Monday, October 11, 2004

R.I.P. Chris Reeve...

news has reached us of the untimely death at age fifty two of actor Chris Reeve.
He had been dealing with extensive paralysis as a result of a horseback riding accident in 1995 and died of complications associated with that condition.
Sad...I feel that we let him down somehow.
After all he never let us down in cape or out.
I think the story was supposed to end a little differently alas though, he passed on while waiting for a cure.
I give him credit, the Superman comic's sales were in dire straits prior to Superman I's huge box office in 1978...he and director Richard Donner may well have saved the franchise as a comic and as a cultural force.
They did it the old fashioned way, by taking the character seriously, by treating Superman as a acting challenge (One shudders to think that everyone from a young Arnold Schwarzenegger to Sylvester Stallone were considered at one point or another) and by having faith in the audience.
Chris remained an anomaly in Hollywood for the rest of his career classically talented and handsome he had the bad fortune reach stardom at a time when male lookism had peaked in Hollywood. By the end of the 1970's Reeves was competing with the likes of Dustin Hoffman or Al Pacino for roles that would've been his sans demure just a decade earlier.

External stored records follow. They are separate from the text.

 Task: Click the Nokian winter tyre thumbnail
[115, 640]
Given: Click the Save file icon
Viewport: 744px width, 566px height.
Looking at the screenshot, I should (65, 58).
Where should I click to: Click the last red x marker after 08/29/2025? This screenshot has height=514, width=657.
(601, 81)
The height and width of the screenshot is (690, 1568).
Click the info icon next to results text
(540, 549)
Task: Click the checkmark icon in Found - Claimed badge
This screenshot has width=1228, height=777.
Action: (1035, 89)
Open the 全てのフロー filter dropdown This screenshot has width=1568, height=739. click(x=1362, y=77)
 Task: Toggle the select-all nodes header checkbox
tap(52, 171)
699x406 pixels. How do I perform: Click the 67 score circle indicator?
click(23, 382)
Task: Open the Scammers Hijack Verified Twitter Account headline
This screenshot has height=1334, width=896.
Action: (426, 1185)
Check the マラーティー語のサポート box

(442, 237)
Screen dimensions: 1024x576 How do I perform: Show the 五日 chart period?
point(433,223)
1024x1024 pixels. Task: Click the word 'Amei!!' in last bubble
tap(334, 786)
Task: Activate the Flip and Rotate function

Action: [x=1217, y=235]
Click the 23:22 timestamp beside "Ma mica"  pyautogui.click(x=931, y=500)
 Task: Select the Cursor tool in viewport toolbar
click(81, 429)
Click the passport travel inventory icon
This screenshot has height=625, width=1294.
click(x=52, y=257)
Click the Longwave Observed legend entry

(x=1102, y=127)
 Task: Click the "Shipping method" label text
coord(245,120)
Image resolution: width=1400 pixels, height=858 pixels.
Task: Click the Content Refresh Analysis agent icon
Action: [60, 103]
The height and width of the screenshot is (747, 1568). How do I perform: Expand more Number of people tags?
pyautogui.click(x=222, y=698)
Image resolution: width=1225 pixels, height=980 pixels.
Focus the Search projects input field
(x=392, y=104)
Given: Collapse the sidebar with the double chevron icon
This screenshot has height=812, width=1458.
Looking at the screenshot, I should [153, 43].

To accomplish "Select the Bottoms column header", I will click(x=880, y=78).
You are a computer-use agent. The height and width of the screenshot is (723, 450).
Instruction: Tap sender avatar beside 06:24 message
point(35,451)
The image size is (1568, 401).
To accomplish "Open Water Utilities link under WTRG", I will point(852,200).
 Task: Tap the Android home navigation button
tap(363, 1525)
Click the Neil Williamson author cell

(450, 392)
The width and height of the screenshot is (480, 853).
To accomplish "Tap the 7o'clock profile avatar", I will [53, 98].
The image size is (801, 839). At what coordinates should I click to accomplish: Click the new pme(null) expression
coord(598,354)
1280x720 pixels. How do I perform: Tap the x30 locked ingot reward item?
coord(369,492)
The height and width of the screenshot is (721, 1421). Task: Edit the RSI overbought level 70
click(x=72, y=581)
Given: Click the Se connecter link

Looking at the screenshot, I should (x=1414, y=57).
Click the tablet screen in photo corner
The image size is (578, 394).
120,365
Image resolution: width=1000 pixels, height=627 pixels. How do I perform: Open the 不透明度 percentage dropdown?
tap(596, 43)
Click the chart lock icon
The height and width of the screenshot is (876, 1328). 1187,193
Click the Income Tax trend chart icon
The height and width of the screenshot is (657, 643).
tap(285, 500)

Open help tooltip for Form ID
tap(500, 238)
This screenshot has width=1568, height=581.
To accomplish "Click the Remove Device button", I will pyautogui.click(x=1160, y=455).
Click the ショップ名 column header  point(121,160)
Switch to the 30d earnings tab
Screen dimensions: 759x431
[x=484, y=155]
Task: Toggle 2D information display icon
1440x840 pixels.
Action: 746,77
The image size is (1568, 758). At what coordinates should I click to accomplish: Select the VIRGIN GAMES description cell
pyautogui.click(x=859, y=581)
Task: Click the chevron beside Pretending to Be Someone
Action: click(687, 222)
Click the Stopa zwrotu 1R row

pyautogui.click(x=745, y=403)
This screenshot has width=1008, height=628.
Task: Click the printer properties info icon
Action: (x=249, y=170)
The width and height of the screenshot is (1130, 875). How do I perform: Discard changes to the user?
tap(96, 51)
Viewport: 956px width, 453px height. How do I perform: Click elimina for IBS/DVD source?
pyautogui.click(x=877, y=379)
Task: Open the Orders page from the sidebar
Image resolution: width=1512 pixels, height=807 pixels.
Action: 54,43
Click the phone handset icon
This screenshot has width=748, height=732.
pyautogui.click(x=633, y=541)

Perhaps Reeves needed the backing of a golden age type studio to reach his potential those days however were over.
Still and in the end he was an actor.
He took his trade seriously and infused his signature role with a huge amount of Capra style dignity and strength.
He will be missed.
I have to say by way of nostalgia, that as much as I enjoyed "Star Wars" back in the summer of 1977 I marked out even harder for "Superman the Movie"come Christmas 1978.
When Reeves catches Margot Kidder in one hand and a falling helicopter in the other I knew the man and the role had come together in a way not seen before in a comic book type film.
Class like that only comes along once in a generation in these types of films.
That makes Reeve's loss all the more poignant.